А там с самого рассвета до глубокой ночи люди приходят и уходят, расспрашивают, просят, грозятся или просто сидят и ждут, поджав под себя ноги, тупо уставившись на свои руки, освещенные весенним солнцем, или на обитые железом двери лабаза. Когда же подходит чиновник с двумя помощниками, все теснятся вокруг него и смотрят на него, как на божество, которое вольно их казнить или миловать. А чиновник этот - и сам изнуренный, отощавший человек, уже давно не имеющий ни сил, ни воли как бы то ни было реагировать на все, что его окружает.
Охрана вокруг лабаза удваивается, а толпа стягивается и густеет у дверей, как тесто. Капрал, старший в карауле, притиснут к дверям так, что едва может дышать, и то и дело отпихивает живую стену то плечом, то коленом.
- Соблюдайте порядок, люди! Тихо, люди!
А люди отвечают еще более сильным напором и невнятным гомоном, в котором звучат и мольба, и совет, и ругань, - все это без числа, без порядка и смысла. Одни кричат, что вчера открыли раньше, другие тянут руки с какими-то бумажками, третьи уверяют, будто дверь не открывают потому, что выдают муку с заднего входа каким-то привилегированным жителям. Вокруг того, кто это сказал, возникает круг ожесточения. Но внимание снова переключается на капрала, которого совсем затерла толпа, и только его длинный русский штык колеблется над головами, то быстрее, то медленнее, как стрелка манометра, регистрирующая вибрацию человеческой массы. Какой-то человек неопределенного возраста, черный, точно головешка, старается пролезть к двери между ног солдата и цепляется руками за дверные петли. Капрал пинает его сапогами и осыпает бранью.
- А что я тебе сделал? Видишь, народ напирает! - плаксиво вопит невидимый человек, но петель из рук не выпускает.
- Осточертел ты мне, коротышка несчастный! Не будь тебя, я бы уж с остальными управился. Кабы не винтовка, я бы тебе показал! - кричит капрал и дает человечку тумака левой рукой, прижимая к себе правой винтовку.
И народ забывает то, о чем только что говорил и кричал, и смеется над невидимым человеком и капралом. Но уже через несколько мгновений снова подымается гам и толкотня, на этот раз вокруг двух женщин.
Некая вдова, утверждающая, что умеет читать, рассматривает хлебную карточку какой-то цыганки.
- Да ведь этот талон у тебя просрочен и больше не действителен. Он был на прошлую неделю.

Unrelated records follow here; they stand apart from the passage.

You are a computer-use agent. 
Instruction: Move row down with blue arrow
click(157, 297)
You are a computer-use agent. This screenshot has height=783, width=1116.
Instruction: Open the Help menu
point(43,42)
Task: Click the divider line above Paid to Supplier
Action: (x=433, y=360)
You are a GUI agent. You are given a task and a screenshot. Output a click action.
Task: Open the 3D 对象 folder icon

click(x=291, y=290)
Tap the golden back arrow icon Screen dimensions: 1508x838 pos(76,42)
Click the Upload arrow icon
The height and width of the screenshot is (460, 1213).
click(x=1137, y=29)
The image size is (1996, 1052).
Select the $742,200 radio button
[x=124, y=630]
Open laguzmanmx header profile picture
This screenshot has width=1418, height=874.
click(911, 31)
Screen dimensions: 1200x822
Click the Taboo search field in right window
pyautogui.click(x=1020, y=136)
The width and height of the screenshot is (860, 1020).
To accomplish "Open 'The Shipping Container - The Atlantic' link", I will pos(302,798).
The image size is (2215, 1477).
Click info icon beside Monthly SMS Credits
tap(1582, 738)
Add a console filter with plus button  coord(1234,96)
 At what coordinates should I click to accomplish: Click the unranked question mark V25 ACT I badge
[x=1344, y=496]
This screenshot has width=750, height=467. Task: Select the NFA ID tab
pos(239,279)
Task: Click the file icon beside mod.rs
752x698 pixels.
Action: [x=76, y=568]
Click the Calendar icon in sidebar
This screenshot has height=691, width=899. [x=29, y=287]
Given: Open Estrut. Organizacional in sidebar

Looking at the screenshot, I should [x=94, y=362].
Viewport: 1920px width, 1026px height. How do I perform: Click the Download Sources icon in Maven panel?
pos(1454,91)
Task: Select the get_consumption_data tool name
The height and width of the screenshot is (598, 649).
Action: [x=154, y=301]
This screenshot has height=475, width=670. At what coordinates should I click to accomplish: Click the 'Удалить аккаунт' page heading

Цыганка в ужасе прижимает карточку к губам, как амулет, чуть не валится с ног от отчаяния, но, так как в такой тесноте упасть невозможно, только запрокидывает голову, закатывает глаза и истерически кричит:
- Ах, ах! Люди, погибли мы!
У нее берут карточку, чтобы узнать, в чем дело. Начинается препирательство, и, сравнив ее с другими, люди приходят к выводу, что талон действителен и та грамотная вдова ошиблась. Цыганка тотчас перестает причитать и успокаивается. Только еще тщательнее расправляет и разглаживает помятую карточку и срывающимся голосом говорит:
- Ах, женщина, господь с тобой, до чего ты меня напугала, какого страху нагнала! Так ведь и помереть можно.